A week-long series of events commemorating the 20th anniversary of the Columbine High School massacre culminates on Saturday with a remembrance ceremony celebrating the lives of the 13 victims slain in the rampage.
On April 20, 1999, two Columbine students, just three weeks shy of graduation, stormed the suburban Denver school armed with shotguns, semiautomatic weapons and home-made bombs, fatally shooting 12 students and a teacher before committing suicide. Since then, the name of Columbine has become synonymous with school shootings.
Dozens of people gathered for a vigil on Friday, laying flowers at a memorial for the victims. They lit candles and prayed at a memorial in the town, and laid flowers on plaques bearing the names of victims.
An inner circular wall bears biographies of the victims carved into marble, while an outer wall lists those injured in the attack.
"Never forget" is carved in stone on the floor.
For the relatives of those they killed, April 20 evokes a mix of emotions from sorrow and anguish to fond memories of loved ones.
Betty Shoels, the aunt of murdered student Isaiah Shoels, said her 18-year-old nephew was a fun-loving athlete who was always smiling, despite feeling out of place as one of the school's few African-American students.
"What I miss most is his laugh," Shoels told Reuters. "He was just a great kid who loved to joke."

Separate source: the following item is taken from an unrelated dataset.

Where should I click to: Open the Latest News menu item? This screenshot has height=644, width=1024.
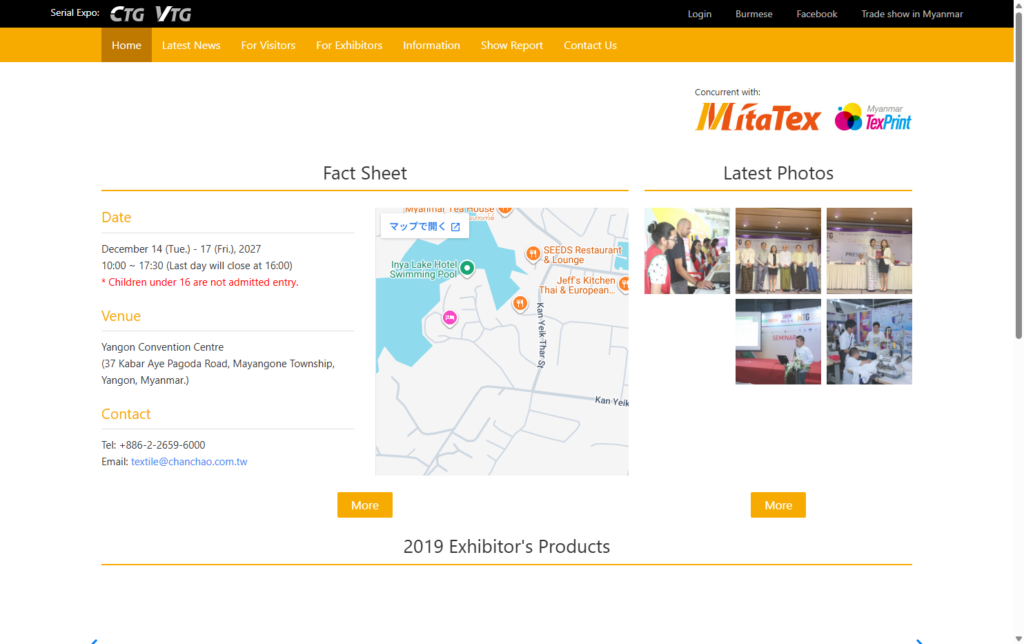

This year's remembrances were marred this week when a Florida teenager, who authorities said was "obsessed" with Columbine, traveled to Colorado where she died of an apparent self-inflicted gunshot.

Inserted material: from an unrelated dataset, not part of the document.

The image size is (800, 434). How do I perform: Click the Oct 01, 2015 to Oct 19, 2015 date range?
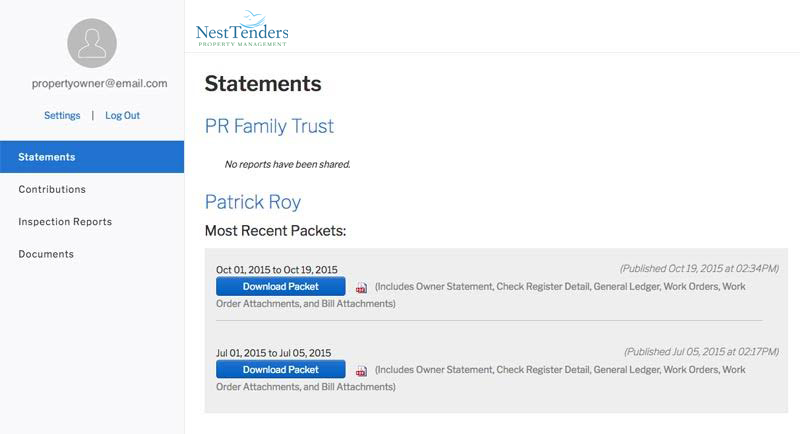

Dean Phillips, the special agent in charge of the FBI's Denver office, said 18-year-old Sol Pais had made comments in the past that expressed "an infatuation" with the Columbine massacre and its perpetrators.

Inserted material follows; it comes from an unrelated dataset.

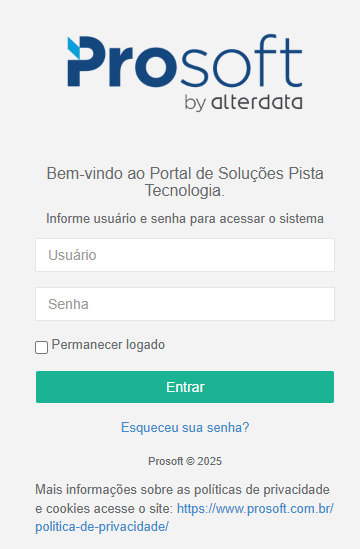Image resolution: width=360 pixels, height=549 pixels.
Task: Click the small "by" word beside alterdata
Action: 195,103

Authorities had mounted a massive search for Pais after she travelled from Florida to Colorado, bought a pump-action shotgun and ammunition.
Colorado authorities, who said Pais was armed and considered "extremely dangerous," had ordered around half a million students to stay at home "due to ongoing safety concerns."
Evan Todd was a sophomore at Columbine two decades ago when he was wounded in the school library, where 10 of the students were killed. He said whenever he hears of school shootings or other tragedies somehow linked to Columbine, it reminds him that he was "part of something so gruesome and so public."
He often recalls his football teammate Matt Kechter, who was shot dead just a few feet away from him.
"Sometimes I wonder what Matt would be doing now, what is life would be like," said Todd, 35, who is the father of a one-year-old son.
He credits his family and Christian faith for getting him through the months following the tragedy.
"I'm just thankful that I survived," he said.
There have been more than a dozen other shootings at schools across the U.S. since Columbine.
Only last year, 17 students and staff were killed when an ex-pupil went on the rampage at Marjory Stoneman Douglas High School in Florida, while 27 people, mostly children, were killed at Sandy Hook elementary school in 2012 and 32 at Virginia Tech university in 2007.
Speaking earlier this week, survivor Amanda Duran expressed anger that school shootings were still taking place.
"You would have thought someone would have come with more gun laws or require (a) mental health workout before you are allowed to buy a gun," said Duran, who was 15 when the attack happened.
"But nothing of that sort happened. So I have just been angry and pissed off."